«Le président est toujours à Iavoloha (à une douzaine de km du centre-ville). Il est triste par rapport à ce qui se passe», a commenté mardi matin Andry Ralijaona, porte-parole de la présidence malgache.

Trois véhicules blindés montés de mitrailleuses, trois camions militaires et plusieurs dizaines de soldats portant des bérets rouges étaient postés devant les bureaux ce matin. L’avenue menant à ce palais d’Ambohitsorohitra a été fermée à la circulation et plusieurs dizaines de badauds tenus à distance par des éléments de la gendarmerie observaient la scène de loin. Les militaires, la plupart faisant preuve d’une attitude décontractée, étaient postés en petits groupes à l’intérieur et à l’extérieur du palais.

«Il n’y pas eu de confrontation cette nuit; la situation est calme», a commenté à l’AFP un sergent du 1er régiment des forces d’intervention d’Ivato (R.F.I), face aux grilles du portail d’entrée et à un pilier en pierre abattus lors de l’assaut lundi soir. «On nous a dit de rester au moins la demi-journée», a-t-il ajouté sous couvert d’anonymat.

Interrogé pour savoir si une intervention au palais présidentiel d’Iavoloha (12 km du centre d’Antananarivo) où se trouverait le chef de l’Etat Marc Ravalomanana était prévue ce mardi, le sergent a répliqué qu’aucun ordre n’avait été donné en ce sens dans l’immédiat.
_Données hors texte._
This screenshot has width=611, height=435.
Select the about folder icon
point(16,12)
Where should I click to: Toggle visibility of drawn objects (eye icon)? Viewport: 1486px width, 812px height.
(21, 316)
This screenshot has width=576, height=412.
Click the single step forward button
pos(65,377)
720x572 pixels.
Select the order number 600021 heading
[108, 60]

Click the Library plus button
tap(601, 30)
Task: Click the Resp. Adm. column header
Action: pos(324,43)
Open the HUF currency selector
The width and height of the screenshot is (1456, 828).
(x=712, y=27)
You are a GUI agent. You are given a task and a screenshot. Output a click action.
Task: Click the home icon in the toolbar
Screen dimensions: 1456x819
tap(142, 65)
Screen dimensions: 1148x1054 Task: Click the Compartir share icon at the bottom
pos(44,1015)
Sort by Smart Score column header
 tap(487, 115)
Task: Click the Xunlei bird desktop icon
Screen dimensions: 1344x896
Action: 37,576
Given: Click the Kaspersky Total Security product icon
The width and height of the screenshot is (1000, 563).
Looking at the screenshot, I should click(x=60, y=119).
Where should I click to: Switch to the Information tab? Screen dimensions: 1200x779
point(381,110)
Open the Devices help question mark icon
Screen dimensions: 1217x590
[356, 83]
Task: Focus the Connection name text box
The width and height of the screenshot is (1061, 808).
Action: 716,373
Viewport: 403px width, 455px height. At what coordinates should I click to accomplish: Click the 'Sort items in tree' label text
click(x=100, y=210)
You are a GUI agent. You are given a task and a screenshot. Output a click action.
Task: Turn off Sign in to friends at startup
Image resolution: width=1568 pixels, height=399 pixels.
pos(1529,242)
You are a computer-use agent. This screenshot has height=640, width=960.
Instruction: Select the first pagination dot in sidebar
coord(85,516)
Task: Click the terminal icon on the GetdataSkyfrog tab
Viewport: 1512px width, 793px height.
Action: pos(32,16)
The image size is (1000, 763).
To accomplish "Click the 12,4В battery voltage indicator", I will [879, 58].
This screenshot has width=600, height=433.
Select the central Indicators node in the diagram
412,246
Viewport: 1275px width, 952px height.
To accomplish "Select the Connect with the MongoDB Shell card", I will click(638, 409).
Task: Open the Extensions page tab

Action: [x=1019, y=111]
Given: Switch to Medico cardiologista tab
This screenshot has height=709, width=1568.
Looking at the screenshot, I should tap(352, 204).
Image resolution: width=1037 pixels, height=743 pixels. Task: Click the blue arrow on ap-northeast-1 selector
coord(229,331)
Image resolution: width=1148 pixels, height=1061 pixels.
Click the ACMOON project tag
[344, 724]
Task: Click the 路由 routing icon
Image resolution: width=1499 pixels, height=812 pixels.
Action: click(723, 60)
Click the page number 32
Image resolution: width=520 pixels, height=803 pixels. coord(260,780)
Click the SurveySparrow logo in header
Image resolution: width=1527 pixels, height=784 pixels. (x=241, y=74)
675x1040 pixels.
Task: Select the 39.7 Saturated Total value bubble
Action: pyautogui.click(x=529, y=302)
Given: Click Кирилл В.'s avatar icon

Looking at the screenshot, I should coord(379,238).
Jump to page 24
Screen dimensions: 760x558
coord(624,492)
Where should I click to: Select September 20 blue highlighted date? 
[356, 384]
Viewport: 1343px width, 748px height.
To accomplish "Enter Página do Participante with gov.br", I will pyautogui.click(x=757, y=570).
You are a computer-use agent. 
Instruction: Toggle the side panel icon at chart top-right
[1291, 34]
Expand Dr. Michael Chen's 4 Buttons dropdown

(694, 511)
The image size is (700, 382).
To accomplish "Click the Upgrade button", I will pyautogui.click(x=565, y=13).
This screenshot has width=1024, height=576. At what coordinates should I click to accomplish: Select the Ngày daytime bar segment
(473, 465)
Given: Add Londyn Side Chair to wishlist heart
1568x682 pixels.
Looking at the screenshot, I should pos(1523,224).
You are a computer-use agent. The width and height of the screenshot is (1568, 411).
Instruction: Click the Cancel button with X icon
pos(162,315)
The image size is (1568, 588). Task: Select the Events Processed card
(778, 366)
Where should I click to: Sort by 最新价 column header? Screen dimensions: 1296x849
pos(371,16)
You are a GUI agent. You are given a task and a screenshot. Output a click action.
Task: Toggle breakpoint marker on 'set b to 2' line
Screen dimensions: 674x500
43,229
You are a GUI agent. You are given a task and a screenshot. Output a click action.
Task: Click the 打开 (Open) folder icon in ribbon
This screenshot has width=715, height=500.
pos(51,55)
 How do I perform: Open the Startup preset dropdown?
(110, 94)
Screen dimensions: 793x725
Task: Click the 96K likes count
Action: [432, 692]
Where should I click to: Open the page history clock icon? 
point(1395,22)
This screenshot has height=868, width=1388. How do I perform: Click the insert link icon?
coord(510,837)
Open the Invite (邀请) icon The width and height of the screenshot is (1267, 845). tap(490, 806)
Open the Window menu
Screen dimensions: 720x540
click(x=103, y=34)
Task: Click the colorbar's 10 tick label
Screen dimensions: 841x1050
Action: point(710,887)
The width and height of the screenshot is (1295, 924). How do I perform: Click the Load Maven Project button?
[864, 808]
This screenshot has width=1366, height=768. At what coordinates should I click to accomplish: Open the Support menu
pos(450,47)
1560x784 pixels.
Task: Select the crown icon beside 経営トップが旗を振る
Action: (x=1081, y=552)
Peu avant 8h00 locales (5h00 GMT), un véhicule militaire transportant des caisses de baguettes de pain et de bananes est entré dans l’enceinte du bâtiment pour ravitailler les troupes.

L’armée malgache a investi lundi soir les bureaux de la présidence dans le centre de la capitale pour «précipiter le départ» de M. Ravalomanana, retranché dans le palais présidentiel en banlieue de la capitale et dont l’opposition réclame désormais l’arrestation.